### SOURCE EXTRACT
-=-=-=-=-

Figure 3 |. Progressive T cell differentiation diminishes proliferative and antitumour capacities.

T cells experience progressive changes in their phenotypes following antigenic stimulation. Depending on the strength and duration of the signals that they encounter during activation, they are launched on a pathway of proliferation and differentiation. T cells must be able to fully differentiate if they are to have antitumour efficacy. However, experimental evidence indicates that for adoptive transfer, T cell differentiation is inversely correlated with antitumour efficacy. The process of T cell differentiation results in the loss of proliferative and self-renewal capacity. For CD8+ T cells, T memory stem (TSCM) cells are more effective against tumours than central memory T (TCM) cells, which are more effective than effector memory T (TEM) cells. APC, antigen-presenting cell; CCR7, CC-chemokine receptor 7; IL-2Rβ, IL-2 receptor β-chain; TCR, T cell receptor. Figure is modified, with permission, from REF. © (2011) Macmillan Publishers Ltd. All rights reserved.

Figure 4 |

Figure 4 |. Highly personalized medicine.

Inexpensive and readily available DNA sequencing technology might revolutionize cancer immunotherapy, enabling a highly personalized approach to the identification of new tumour-associated antigens. The expressed genes from a patient’s tumour can be sequenced to identify candidate mutant T cell epitopes. Relevant epitopes that could potentially bind to the MHC molecules of the patient could be predicted using peptide prediction algorithms (for example, see the

HLA Peptide Binding Predictions website

). If peptides derived from mutant proteins are found to be capable of forming new MHC-restricted target structures, the candidate peptides could be used in one of at least three ways. First, scientists can identify or sort cells that express relevant antigens (such as those derived from driver oncogenes) using tetramer-like reagents. Second, candidate peptides could be used to stimulate T cells that are already present in the patient’s tumour or in their peripheral blood. Third, tumour antigens could be used to prime tumour-specific T cells in humanized mice that are transgenic for human MHC molecules. If the T cell populations generated are specific for the patient’s tumour, they could be expanded and adoptively transferred if they are of human origin. Alternatively, mouse T cells can be used to identify suitable T cell receptors (TCRs) for gene-engineering approaches. TIL, tumour-infiltrating lymphocyte.

Figure 5 |

Figure 5 |. The rationale for combining targeted therapies with adoptive cell transfer-based immunotherapy.

-=-=-=-=-

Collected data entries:
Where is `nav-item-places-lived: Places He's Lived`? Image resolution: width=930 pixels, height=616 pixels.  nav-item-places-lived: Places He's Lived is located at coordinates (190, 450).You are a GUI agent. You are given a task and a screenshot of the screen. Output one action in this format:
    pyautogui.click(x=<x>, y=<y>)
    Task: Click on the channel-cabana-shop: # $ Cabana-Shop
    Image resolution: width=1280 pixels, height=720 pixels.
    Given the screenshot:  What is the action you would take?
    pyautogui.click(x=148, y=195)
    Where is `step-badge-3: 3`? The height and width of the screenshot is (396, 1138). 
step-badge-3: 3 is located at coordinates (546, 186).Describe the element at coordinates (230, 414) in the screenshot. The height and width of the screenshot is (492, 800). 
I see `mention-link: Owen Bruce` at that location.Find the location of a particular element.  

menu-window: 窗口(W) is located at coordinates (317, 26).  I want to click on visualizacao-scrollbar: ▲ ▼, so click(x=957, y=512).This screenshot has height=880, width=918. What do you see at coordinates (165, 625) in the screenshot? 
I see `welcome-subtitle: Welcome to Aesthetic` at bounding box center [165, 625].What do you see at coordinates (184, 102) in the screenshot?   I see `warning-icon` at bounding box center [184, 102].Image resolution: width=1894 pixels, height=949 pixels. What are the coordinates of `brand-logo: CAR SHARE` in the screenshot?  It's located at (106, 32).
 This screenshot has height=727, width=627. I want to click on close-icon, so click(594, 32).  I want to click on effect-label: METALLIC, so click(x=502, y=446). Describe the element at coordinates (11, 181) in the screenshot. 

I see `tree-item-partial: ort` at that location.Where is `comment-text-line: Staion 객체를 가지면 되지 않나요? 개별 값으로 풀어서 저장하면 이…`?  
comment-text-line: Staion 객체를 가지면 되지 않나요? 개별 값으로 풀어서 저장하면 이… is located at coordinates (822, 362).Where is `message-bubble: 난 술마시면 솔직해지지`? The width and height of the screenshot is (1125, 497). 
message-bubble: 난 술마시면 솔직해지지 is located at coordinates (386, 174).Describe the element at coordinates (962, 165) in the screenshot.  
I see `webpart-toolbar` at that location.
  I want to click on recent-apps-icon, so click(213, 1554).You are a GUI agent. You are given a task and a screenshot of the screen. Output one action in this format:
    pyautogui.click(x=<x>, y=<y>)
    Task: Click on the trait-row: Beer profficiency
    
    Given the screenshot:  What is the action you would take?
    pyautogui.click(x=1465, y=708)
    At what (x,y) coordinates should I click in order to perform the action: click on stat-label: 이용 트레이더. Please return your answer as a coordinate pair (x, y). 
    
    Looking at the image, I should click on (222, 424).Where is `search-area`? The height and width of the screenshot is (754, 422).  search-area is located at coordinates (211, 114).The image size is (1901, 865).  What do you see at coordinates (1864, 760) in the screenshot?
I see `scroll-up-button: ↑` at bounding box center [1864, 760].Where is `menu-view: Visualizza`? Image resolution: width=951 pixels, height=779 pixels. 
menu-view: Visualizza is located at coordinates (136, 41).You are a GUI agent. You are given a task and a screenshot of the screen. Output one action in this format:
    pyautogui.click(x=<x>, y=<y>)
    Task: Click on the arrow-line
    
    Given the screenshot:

-=-=-=-=-

### WHAT TO DO
Answer these questions from the figure legends on T cell therapy:
(a) Which type of CD8+ T cell does the Figure 3 legend call the most effective against tumors?
(b) In the Figure 4 legend, what tool could be used to predict which epitopes might bind to the patient's MHC molecules?
(c) According to the Figure 5 title, what combination is the rationale about?

### EXERCISE RESPONSE
(a) T memory stem (TSCM) cells.
(b) Peptide prediction algorithms.
(c) Combining targeted therapies with adoptive cell transfer-based immunotherapy.